Apa Pengobatan Listeria yang Paling Umum?

Cairan intravena dapat menjadi bagian dari pengobatan listeria.

Pengobatan listeria yang paling umum adalah kombinasi ampisilin dan gentamisin, dua antibiotik yang dapat membunuh bakteri penyebab infeksi listeria. Selain pengobatan antibiotik , pasien biasanya akan dipantau untuk tanda-tanda komplikasi. Keberhasilan pengobatan tergantung pada kapan diberikan, dan kesehatan pasien. Pada pasien dengan sistem kekebalan yang terganggu atau infeksi yang dibiarkan berkembang, bahkan dengan pengobatan listeria kematian dapat terjadi.

Wanita hamil harus diskrining secara rutin untuk mengetahui listeria atau infeksi bakteri lainnya.

Listeria atau listeriosis disebabkan oleh infeksi Listeria monocytogenes , bakteri yang paling sering masuk ke tubuh melalui makanan yang terkontaminasi. Pada individu yang sehat, tubuh seringkali mampu melawan bakteri, terkadang dengan gejala ringan yang dianggap sebagai malaise umum. Namun, pada orang yang berusia lanjut, sangat muda, atau hamil, infeksi bakteri ini dapat menyebabkan penyakit yang sangat serius yang memerlukan pengobatan.

Demam, kelelahan, dan kelemahan otot mungkin dialami oleh seseorang dengan infeksi listeria.

Orang dengan infeksi listeria mengalami gejala seperti demam, muntah , kelelahan, dan kelemahan otot . Infeksi ini sangat jarang, yang terkadang membuat sulit untuk dikenali karena dokter mungkin tidak mengharapkan listeriosis. Ketika pasien pergi ke dokter untuk gejala ” keracunan makanan ” , mereka harus mendokumentasikan apa yang mereka makan, dan jika mungkin, membawa sampel makanan yang mereka konsumsi. Listeriosis kadang-kadang dikaitkan dengan produk susu yang tidak ditangani dengan benar, misalnya, jadi jika pasien sakit setelah makan sesuatu dengan keju, dokter mungkin mencurigai listeriosis.

Infeksi bakteri seperti listeria dapat menyebabkan ibu hamil mengalami komplikasi serius.

Pasien dengan infeksi listeria biasanya mendapatkan perawatan di lingkungan rumah sakit. Pengobatan Listeria sering diberikan secara intravena, dan dalam kasus bayi, pasien dapat dirawat di unit perawatan intensif dan dipantau secara ketat. Bagi ibu hamil, sangat penting untuk mendapatkan pengobatan segera setelah listeriosis diketahui, sehingga infeksi tidak sempat menyebar ke janin . Pengobatan Listeria juga dapat mencakup pemberian cairan intravena bersama dengan pemantauan suhu pasien.

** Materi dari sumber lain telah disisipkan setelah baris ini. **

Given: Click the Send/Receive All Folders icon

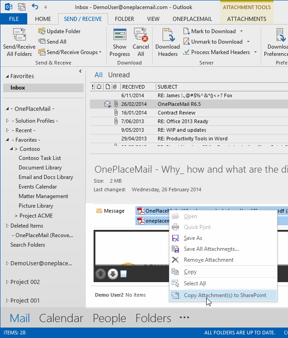Looking at the screenshot, I should click(19, 36).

Pengobatan Listeria mungkin melibatkan penggunaan antibiotik.

Karena pengobatan listeria terstandarisasi, pasien biasanya dapat menerima perawatan yang sangat baik di hampir semua rumah sakit, selama rumah sakit tersebut memiliki persediaan obat yang memadai yang digunakan untuk mengobati listeria. Ada beberapa bentuk ampisilin dan gentamisin yang dapat digunakan dalam pengobatan listeria. Namun, pasien mungkin menemukan bahwa rumah sakit perkotaan lebih cepat mengenali listeriosis karena mereka lebih mungkin pernah melihat kasus sebelumnya dan karena staf memiliki lebih banyak pengalaman sebagai akibat tingginya volume kedaruratan medis yang mereka temui setiap tahun.